More allocation avoidance. #470

sayrer · 2026-01-20T19:02:26Z

I think this patch is valid, and perf.sh is doing too much measuring of loading test data. This one will not be an easy rubber-stamp like the other Claude patches. The perf.sh numbers don't look like an improvement, but the profiles are much different.

Before:

EXACT: 3.088
EXACT: 3.088
EXACT: 3.088
ANYTHING-BUT: 0.533
ANYTHING-BUT: 0.530
ANYTHING-BUT: 0.534
SHELLSTYLE: 1.393
SHELLSTYLE: 1.402
SHELLSTYLE: 1.402
EQUALS_IGNORE-CASE: 1.746
EQUALS_IGNORE-CASE: 1.746
EQUALS_IGNORE-CASE: 1.746
REGEXP: 1.705
REGEXP: 1.705
REGEXP: 1.590
Avg: 2.821
Avg: 2.824
Avg: 2.787

After:

EXACT: 3.133
EXACT: 3.133
EXACT: 3.133
ANYTHING-BUT: 0.531
ANYTHING-BUT: 0.535
ANYTHING-BUT: 0.534
SHELLSTYLE: 1.323
SHELLSTYLE: 1.440
SHELLSTYLE: 1.459
EQUALS_IGNORE-CASE: 1.746
EQUALS_IGNORE-CASE: 1.761
EQUALS_IGNORE-CASE: 1.746
REGEXP: 1.590
REGEXP: 1.732
REGEXP: 1.761
Avg: 2.822
Avg: 2.820
Avg: 2.878

Comparing the original profile to the final one after optimizations, here is the shift in where CPU time is spent:

Original Profile (High Churn)

The profile was dominated by the Go runtime managing memory (allocating, clearing, sweeping), rather than doing useful work.

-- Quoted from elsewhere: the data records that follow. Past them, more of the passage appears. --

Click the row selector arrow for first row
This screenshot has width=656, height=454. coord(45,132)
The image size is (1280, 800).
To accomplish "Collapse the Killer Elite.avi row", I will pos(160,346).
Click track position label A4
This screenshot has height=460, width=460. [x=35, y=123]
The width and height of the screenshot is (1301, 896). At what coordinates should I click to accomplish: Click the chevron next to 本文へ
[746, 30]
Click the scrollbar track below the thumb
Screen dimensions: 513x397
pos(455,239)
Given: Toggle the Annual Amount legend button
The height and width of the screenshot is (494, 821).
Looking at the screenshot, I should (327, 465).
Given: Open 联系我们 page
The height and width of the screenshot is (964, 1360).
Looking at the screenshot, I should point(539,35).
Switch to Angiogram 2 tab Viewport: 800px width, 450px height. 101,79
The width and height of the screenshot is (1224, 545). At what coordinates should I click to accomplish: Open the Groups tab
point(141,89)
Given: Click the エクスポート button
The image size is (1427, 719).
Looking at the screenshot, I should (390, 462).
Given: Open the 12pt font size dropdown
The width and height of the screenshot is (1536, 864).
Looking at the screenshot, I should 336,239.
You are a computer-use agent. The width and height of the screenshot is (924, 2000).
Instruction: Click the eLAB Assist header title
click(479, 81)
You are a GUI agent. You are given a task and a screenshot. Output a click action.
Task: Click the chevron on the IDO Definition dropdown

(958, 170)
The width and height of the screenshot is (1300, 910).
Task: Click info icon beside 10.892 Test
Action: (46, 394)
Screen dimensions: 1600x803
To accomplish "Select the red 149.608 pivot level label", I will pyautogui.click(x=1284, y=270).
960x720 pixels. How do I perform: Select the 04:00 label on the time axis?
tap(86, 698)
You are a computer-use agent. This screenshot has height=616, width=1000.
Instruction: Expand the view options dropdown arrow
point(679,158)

      flat  flat%   sum%        cum   cum%
     3.25s 14.95% 14.95%      3.25s 14.95%  runtime.madvise                <-- MEMORY
     2.80s 12.88% 27.83%      2.80s 12.88%  runtime.memclrNoHeapPointers   <-- MEMORY
     1.37s  6.30% 34.13%      1.77s  8.14%  runtime.mallocgcTiny           <-- MEMORY
     1.18s  5.43% 39.56%      1.18s  5.43%  runtime.(*gcBits).bytep
     ...
     0.34s  1.56% 68.22%      7.24s 33.30%  quamina...(*fieldMatcher).transitionOn  <-- Actual Work

Interpretation: Nearly 35% of the "flat" CPU time was spent purely on memory mechanics (madvise, memclr, malloc). The actual matching logic (transitionOn) was buried.

Optimized Profile (Efficient Work)

Now, the profile looks much healthier. The top consumers are dominated by test data loading (which is unavoidable in this benchmark) and actual application logic.

      flat  flat%   sum%        cum   cum%
     0.84s 53.85% 53.85%      0.84s 53.85%  runtime.madvise
     0.24s 15.38% 69.23%      0.24s 15.38%  syscall.syscall
     0.09s  5.77% 75.00%      0.09s  5.77%  runtime.memclrNoHeapPointers
     ...
     0.04s  2.56% 82.69%      0.14s  8.97%  quamina...(*flattenJSON).readObject     <-- Actual Work
     ...
     0.01s  0.64% 94.23%      0.26s 16.67%  quamina...(*Quamina).MatchesForEvent    <-- Actual Work

Interpretation:

Reduced Overhead: While madvise is still present (likely due to the massive initial data load of citylots.json into memory), the raw time spent there dropped from 3.25s to 0.84s.
Logic Visibility: The Quamina functions like readObject and MatchesForEvent are now much more prominent relative to the total runtime (excluding the test setup).
Faster Execution: The total execution time for the benchmark dropped significantly (from ~17s to ~2s in the go test output), meaning the CPU is doing far less "administrative" work for every event matched.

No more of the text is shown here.